Pour toutes ces raisons, le groupe Les Indépendants votera en faveur de ces deux textes ainsi modifiés par la commission des lois. (Applaudissements sur les travées du groupe Union Centriste, ainsi quau banc des commissions. – Mme Maryse Carrère applaudit également.)

Mme la présidente. La parole est à M. Thani Mohamed Soilihi.

M. Thani Mohamed Soilihi. Madame la présidente, madame la garde des sceaux, monsieur le président de la commission des lois, messieurs les rapporteurs, mes chers collègues, nous avons tenté de nous accorder avec l’Assemblée nationale sur des textes communs de réforme pour la justice le 13 décembre dernier. Malheureusement, nous n’y sommes pas parvenus et les commissions mixtes paritaires ont échoué…

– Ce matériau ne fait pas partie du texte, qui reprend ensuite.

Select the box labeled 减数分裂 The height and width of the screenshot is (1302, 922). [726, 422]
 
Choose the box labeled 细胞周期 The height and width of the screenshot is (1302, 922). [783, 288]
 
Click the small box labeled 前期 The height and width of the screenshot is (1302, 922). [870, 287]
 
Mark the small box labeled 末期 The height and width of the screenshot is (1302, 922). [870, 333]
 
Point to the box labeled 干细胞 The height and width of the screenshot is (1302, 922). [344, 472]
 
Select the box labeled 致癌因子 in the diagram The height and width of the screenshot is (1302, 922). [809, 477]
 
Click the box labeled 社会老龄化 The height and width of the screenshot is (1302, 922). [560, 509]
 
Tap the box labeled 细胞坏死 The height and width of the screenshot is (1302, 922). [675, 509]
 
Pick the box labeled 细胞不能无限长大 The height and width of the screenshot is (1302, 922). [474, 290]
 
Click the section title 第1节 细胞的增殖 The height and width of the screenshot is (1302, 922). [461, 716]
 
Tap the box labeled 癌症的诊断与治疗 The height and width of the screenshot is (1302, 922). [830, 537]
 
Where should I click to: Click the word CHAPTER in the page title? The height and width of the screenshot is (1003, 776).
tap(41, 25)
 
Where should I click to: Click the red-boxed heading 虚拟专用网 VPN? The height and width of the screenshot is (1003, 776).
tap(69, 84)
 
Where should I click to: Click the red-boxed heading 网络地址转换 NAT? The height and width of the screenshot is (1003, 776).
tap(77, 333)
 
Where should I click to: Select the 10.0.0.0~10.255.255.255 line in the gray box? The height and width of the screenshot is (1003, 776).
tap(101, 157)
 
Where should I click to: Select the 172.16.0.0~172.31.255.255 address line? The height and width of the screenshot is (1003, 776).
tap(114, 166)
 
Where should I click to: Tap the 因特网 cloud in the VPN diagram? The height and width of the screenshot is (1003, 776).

M. Philippe Bas, président de la commission des lois. Hélas !

M. Thani Mohamed Soilihi. … malgré le formidable travail des rapporteurs,…

M. Philippe Bas, président de la commission des lois. En effet.

M. Thani Mohamed Soilihi. … notamment.

C’est la raison pour laquelle nous nous retrouvons aujourd’hui pour les examiner en nouvelle lecture.

Alors même que ces deux textes ont fait l’objet de larges consultations, qu’ils ont évolué au cours des discussions entre la Chancellerie et le milieu judiciaire, un mouvement de contestation semble s’être cristallisé.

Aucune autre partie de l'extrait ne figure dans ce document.